SPOILER ALERT: If you wish to experience the Extended Cut afresh, it's probably best you didn't read this.
It should be abundantly clear to anyone who has paid any attention to the gaming community recently that there is no shortage of dissatisfaction to be found regarding the ending of Mass Effect 3, the conclusion to the very well regarded trilogy. Suffice it to say that many, many, many problems were outlined and described and ranted about in nauseating detail. With today's release of the Extended Cut DLC (which for what it's worth, costed nothing), the question I'm sure most are wondering is whether BioWare's last ditch effort to appease its fans has truly salvaged the game and the series.
"There was nothing wrong with the original endings anyways."
In the interest of the everyone's sanity, I'll forgo a point-by-point breakdown of the plot holes and narrative inconsistencies that seemed to dot the original edit. What seems to irk fans the most however is that while plot holes generally tend to be incredibly pedantic in nature, Mass Effect 3's ending suffered holes big enough to drive a semi-trailer through. Even if you vehemently disagree with this assertion, at the very least, to actually think that BioWare left nothing unanswered that ought to have been addressed reveals that you either did not play game properly or that following narratives has never been your strong suit anyways.

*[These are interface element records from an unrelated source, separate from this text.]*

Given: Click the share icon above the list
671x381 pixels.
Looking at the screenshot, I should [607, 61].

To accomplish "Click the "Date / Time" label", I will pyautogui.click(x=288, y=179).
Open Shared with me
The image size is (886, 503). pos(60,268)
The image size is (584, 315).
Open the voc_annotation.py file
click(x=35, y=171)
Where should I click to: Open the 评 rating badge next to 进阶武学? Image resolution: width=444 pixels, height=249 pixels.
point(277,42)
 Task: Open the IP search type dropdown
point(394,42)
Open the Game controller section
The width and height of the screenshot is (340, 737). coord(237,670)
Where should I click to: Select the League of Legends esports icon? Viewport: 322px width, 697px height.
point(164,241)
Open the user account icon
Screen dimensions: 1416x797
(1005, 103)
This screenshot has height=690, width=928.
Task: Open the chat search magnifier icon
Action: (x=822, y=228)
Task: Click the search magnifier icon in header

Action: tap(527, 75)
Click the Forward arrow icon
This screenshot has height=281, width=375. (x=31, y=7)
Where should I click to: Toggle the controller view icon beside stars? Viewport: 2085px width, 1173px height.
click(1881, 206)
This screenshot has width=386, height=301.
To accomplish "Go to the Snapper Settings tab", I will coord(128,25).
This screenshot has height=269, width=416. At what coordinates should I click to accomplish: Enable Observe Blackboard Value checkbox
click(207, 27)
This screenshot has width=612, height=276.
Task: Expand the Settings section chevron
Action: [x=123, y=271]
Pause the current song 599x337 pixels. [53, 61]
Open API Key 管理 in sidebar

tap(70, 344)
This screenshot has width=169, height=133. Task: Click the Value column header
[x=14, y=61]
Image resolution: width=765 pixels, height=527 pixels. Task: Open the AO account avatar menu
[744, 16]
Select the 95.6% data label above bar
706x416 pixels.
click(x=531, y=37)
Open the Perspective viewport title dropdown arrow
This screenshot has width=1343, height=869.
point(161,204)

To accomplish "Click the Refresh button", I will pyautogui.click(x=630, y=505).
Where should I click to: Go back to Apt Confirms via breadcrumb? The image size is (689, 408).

To have a coherent plot is an absolute baseline in any artistic enterprise with a narrative element; no one should be showering writers who put together workable stories with accolades of any sort. There is certainly nothing unfair about this. Yet the Mass Effect 3 ending failed, at least for myself, on an entirely different level. The last minutes of Mass Effect 3 don't just serve to conclude the game itself, but rather mark the end of an entire epic franchise. To do so properly is admittedly no small task, but is it unreasonable to expect something that is truly emotionally stirring, something that befits the series?
We've invested so much into the characters, the universe, and the lore of the game that anything else would be a sore disappointment. Sadly, it seemed we were not given such a fulfilling ending with Mass Effect 3 – and this to me was the even more egregious error on the part of BioWare in the construction of the original ending, more so than the plot problems. These, I can chalk up to mistakes or even just lazy writing/editing. The lack of a satisfying end to the journey however, suggests a total lack of vision.
We then arrive at the crux of the matter, the Extended Cut DLC. Before even delving into the content however, I do feel compelled to commend BioWare for even bothering with creating this. The cynic in me suggests that they only did so in order to soothe their fan base, in that a discontent community isn't one that will gladly gobble up the inevitable future (paid) DLCs. Yet one has to hand it to them for at the very least recognizing that their fans do indeed exist and attempting to heal their grievances. Whether they have managed to do so however, is an entirely different animal.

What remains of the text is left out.